**PROBLEM**
Please format the records as a numbered list, starting with the line containing "Viewport: 326px width, 166px height." and going on through the end of the records. Leave out blank lines and the pictures.

**INFORMATION SHOWN**
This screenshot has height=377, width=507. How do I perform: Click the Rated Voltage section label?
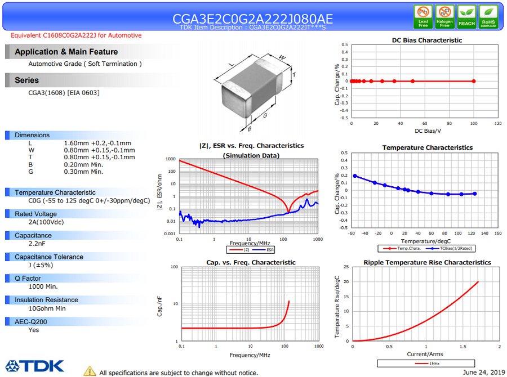pyautogui.click(x=35, y=214)
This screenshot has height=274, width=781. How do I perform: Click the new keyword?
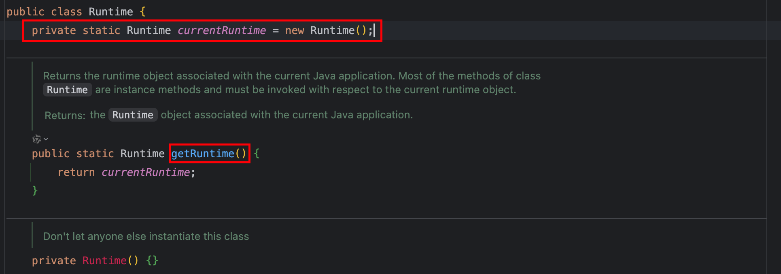(x=294, y=30)
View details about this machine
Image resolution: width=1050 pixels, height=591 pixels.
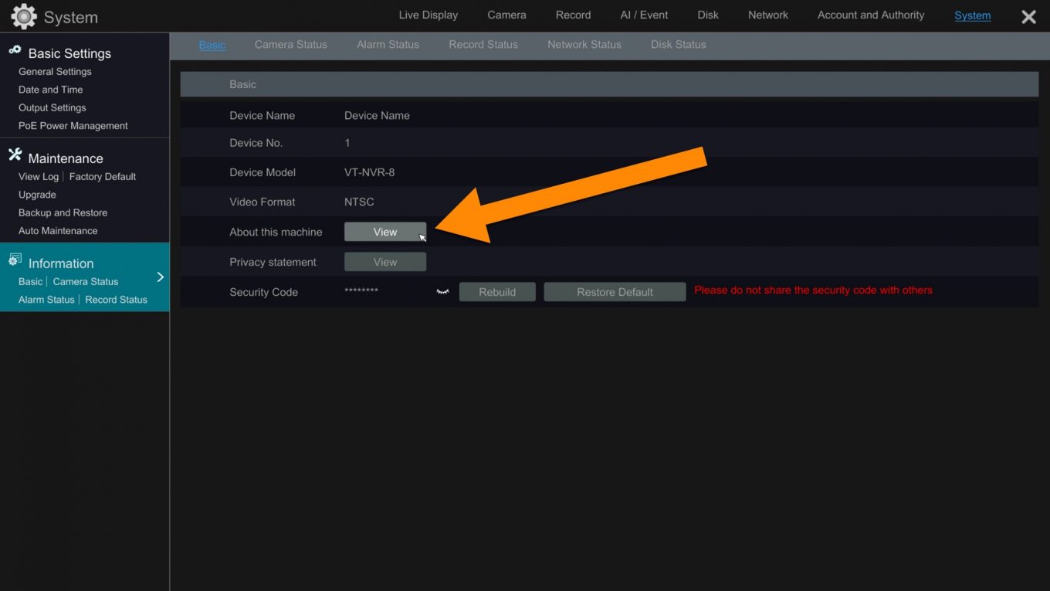(x=385, y=231)
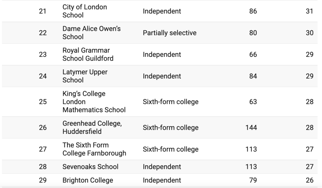Click Royal Grammar School Guildford name
Viewport: 322px width, 188px height.
[88, 54]
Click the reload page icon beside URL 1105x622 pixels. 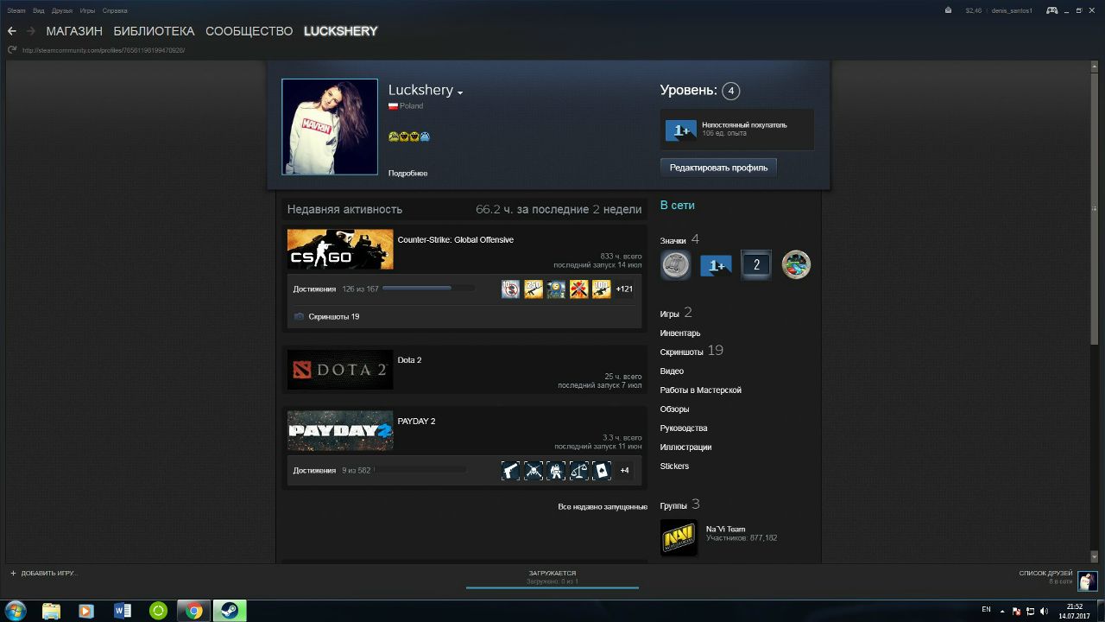(x=12, y=50)
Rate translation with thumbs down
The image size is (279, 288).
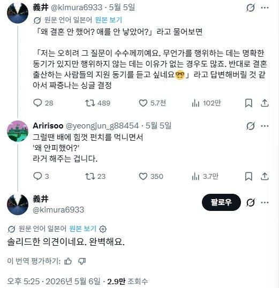pos(82,261)
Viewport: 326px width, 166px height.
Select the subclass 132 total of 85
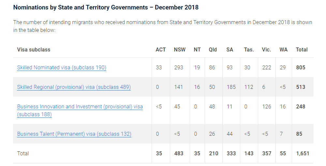click(299, 134)
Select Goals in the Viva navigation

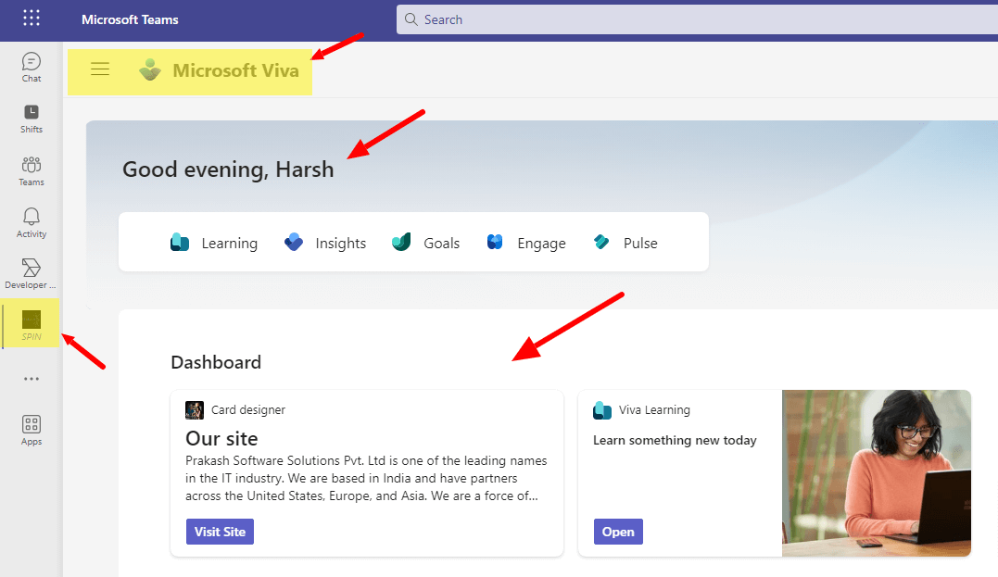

**OUTPUT FOR THIS EXERCISE**
1. Viewport: 326px width, 166px height.
2. Select the subclass 132 total of 85
3. click(299, 134)
4. Select Goals in the Viva navigation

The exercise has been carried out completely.